The Charity Commission, the independent regulator of charities in England and Wales, has opened a statutory inquiry into Young Pioneers registered charity number 1121680. The inquiry was opened on 5 July 2016.
The charity has objects to support young people through the provision of recreational and leisure time activities, and to advance the education of young people.
The commission engaged with the charity in September 2011 regarding its governance and financial administration, in particular concerns raised regarding personal benefit and conflicts of interest.
In September 2012 and subsequently in October 2015, the commission re-engaged with the charity and provided further regulatory advice and guidance to the trustees on personal benefit and conflicts of interest.
In June 2016, the commission received further information which indicates that individuals may have been receiving significant private benefit from the charity since 2010. As a result, the commission has concerns that the trustees have not acted on previous regulatory advice and guidance provided to the charity and have not properly identified or managed the conflicts of interest.

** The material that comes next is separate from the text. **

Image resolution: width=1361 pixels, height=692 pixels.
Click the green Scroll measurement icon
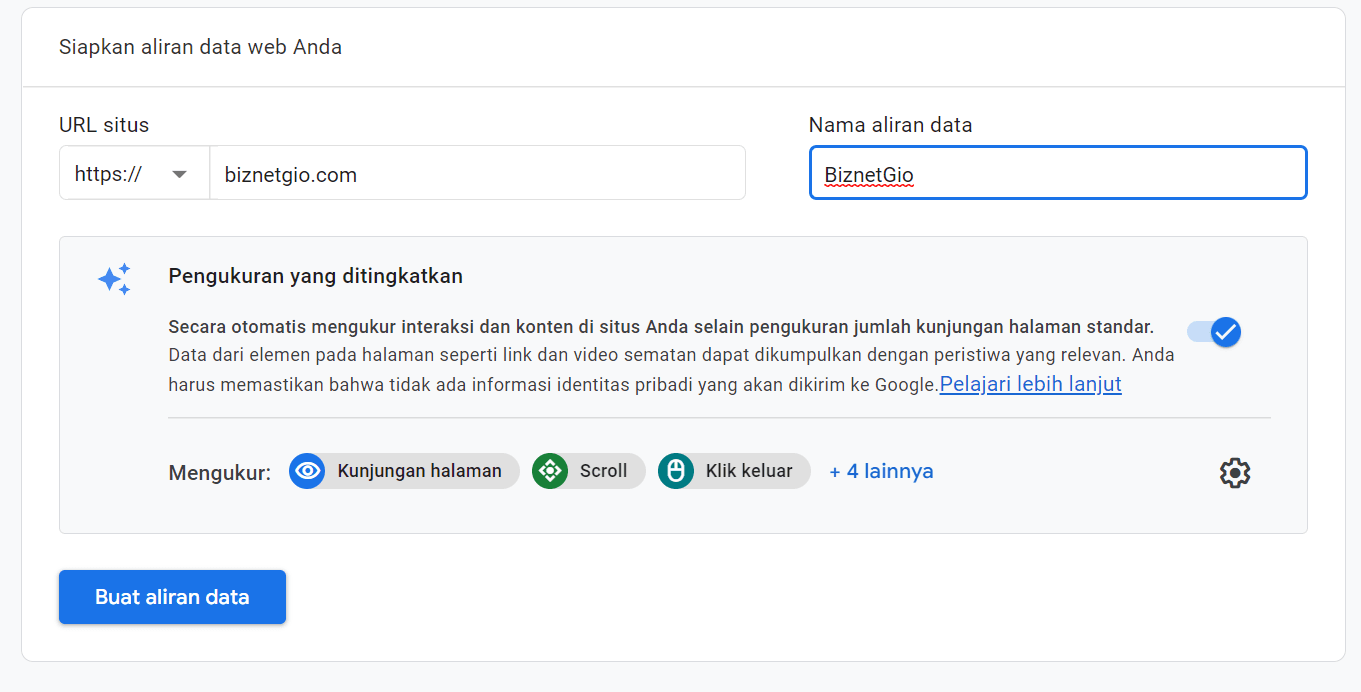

In addition, the commission is not satisfied that the trustees have exercised sufficient control and management of the charity’s property including its funds and that the charity may be operating without the required number of trustees which raises concerns regarding the validity of the trustees’ decisions. The trustees do not appear able, or willing to, manage the charity’s resources responsibly and to act in the best interest of the charity.
The commission, upon the opening of the inquiry, used its temporary and protective regulatory powers to protect charity property while the commission continues investigating.
The inquiry will examine:
- the administration, governance and management of the charity by the trustees with specific regard to decision making
- whether there has been any direct/indirect private benefit to trustees/(current and former) with regard to the operation of the charity’s assets
- whether the trustees (current and former) have properly exercised their legal duties and responsibilities under the charity law in the administration of the charity
- the financial management of the charity, in particular whether the charity has sufficiently robust internal financial controls
- whether there has been any misconduct and/or mismanagement by the trustees
It is the commission’s policy, after it has concluded an inquiry, to publish a report detailing what issues the inquiry looked at, what actions were undertaken as part of the inquiry and what the outcomes were. Reports of previous inquiries are available on GOV.UK.
The charity’s details can be viewed on the commission’s online charity search tool.
Notes to editors
- The Charity Commission is the independent regulator of charities in England and Wales. To find out more about our work, see our annual report.
- Search for charities on our online register.
- Section 46 of the Charities Act 2011 gives the commission the power to institute inquiries. The opening of an inquiry gives the commission access to a range of investigative, protective and remedial legal powers.
- The commission used its temporary and protective regulatory powers to protect charity property by virtue of s76(3)(d) of the Charities Act 2011.
- The commission’s decision to announce the opening of a statutory inquiry is based on whether it is in the public interest to do so and with consideration of our objective to increase public trust and confidence in charities.